No. 7 – UMass Minutemen
- Position: Wide receiver
- Class: Graduate student

Personal information
- Born: September 27, 2000 (age 25) Miami, Florida
- Listed height: 6 ft 3 in (1.91 m)
- Listed weight: 205 lb (93 kg)

Career information
- High school: South Dade (Miami-Dade County)
- College: Clemson (2019–2021); Miami (FL) (2022–2023); UMass (2024–present);
- Stats at ESPN

= Frank Ladson Jr. =

American football player (born 2000)

Frank Ladson Jr. (born September 27, 2000) is an American college football wide receiver for the UMass Minutemen. He previously played for the Clemson Tigers and the Miami Hurricanes.

== Early life ==
Ladson attended South Dade Senior High School in Miami-Dade County, Florida. As a senior, Ladson caught 50 passes for a school record 1,133 yards and 13 touchdowns. Ladson was invited to the All-American Bowl as a result. A five-star recruit, Ladson committed to play college football at Clemson University.

== College career ==

=== Clemson ===
As a freshman, Ladson recorded nine catches for 128 yards and three touchdowns. Ladson's first career catch was a 21-yard touchdown pass. The following season, Ladson tallied 18 catches for 281 yards and three touchdowns.

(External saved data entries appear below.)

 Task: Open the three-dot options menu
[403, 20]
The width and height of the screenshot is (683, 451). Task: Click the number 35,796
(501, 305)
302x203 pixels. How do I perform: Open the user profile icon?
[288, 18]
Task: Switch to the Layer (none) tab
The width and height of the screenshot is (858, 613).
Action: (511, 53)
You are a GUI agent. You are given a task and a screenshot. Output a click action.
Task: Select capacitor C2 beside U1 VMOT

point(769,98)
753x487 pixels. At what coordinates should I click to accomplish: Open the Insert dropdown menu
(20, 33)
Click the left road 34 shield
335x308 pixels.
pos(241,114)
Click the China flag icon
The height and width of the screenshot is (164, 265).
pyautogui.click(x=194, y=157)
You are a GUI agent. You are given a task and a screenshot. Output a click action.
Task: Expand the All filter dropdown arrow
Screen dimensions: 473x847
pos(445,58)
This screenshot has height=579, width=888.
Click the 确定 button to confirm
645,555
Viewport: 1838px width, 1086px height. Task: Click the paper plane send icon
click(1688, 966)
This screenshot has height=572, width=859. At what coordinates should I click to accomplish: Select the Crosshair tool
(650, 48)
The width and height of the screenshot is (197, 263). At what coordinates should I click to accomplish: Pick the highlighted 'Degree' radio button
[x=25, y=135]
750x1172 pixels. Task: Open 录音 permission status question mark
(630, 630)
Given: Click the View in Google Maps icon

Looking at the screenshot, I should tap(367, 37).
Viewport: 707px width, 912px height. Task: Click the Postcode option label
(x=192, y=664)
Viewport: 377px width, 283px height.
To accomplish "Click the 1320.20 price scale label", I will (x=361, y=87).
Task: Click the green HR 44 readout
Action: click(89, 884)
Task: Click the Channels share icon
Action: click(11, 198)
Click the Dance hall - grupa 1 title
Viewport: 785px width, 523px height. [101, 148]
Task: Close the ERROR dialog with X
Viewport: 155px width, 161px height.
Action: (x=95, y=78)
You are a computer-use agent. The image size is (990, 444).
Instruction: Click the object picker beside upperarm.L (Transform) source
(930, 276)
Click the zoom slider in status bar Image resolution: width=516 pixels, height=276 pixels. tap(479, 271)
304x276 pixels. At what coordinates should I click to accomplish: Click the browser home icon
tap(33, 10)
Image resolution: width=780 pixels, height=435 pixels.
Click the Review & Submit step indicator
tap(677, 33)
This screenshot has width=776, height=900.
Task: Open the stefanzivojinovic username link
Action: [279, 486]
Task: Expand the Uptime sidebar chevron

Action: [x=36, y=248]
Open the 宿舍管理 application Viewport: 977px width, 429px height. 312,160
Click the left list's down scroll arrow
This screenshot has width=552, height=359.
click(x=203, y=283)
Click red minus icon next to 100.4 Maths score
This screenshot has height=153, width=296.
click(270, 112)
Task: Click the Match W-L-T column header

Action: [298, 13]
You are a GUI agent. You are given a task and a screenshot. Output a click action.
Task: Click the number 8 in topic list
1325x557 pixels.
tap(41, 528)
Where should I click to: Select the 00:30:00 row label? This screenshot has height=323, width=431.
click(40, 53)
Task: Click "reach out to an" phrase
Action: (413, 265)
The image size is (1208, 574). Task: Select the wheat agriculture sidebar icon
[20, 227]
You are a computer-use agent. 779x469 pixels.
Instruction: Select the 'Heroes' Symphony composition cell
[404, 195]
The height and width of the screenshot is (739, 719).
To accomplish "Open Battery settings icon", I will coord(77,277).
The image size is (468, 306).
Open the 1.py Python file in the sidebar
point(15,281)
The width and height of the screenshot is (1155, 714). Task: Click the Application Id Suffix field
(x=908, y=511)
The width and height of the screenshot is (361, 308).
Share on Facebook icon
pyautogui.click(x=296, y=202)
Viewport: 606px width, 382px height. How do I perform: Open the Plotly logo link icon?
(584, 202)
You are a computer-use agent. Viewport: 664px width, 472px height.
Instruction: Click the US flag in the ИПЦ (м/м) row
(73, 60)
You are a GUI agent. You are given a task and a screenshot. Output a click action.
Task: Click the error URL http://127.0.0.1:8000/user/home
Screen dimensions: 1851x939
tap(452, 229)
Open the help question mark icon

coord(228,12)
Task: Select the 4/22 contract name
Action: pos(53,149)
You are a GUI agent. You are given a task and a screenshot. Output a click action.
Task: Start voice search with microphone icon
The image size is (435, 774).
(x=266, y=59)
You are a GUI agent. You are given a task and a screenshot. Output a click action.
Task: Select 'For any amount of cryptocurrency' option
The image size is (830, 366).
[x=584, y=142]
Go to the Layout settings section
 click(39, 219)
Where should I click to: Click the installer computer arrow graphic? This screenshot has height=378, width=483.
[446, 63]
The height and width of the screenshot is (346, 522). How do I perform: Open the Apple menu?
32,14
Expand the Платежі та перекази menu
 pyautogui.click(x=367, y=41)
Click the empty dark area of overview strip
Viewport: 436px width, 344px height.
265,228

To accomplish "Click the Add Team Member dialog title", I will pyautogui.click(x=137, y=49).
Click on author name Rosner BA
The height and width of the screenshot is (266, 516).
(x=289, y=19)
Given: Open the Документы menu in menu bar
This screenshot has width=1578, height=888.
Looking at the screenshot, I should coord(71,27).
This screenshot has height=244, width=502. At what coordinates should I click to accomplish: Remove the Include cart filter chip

In 2021, Ladson had four catches for 19 yards before his season was cut short due to injuries.

=== Miami ===
In January 2022, Ladson announced he would be transferring to the University of Miami to play for the Miami Hurricanes. In his first season with Miami, he caught 27 receptions for 298 yards and a touchdown before recording no offensive stats the following season. Subsequently, he entered the transfer portal for a second time.

=== UMass ===
On December 27, 2023, Ladson announced he would be transferring to the University of Massachusetts Amherst to play for the UMass Minutemen.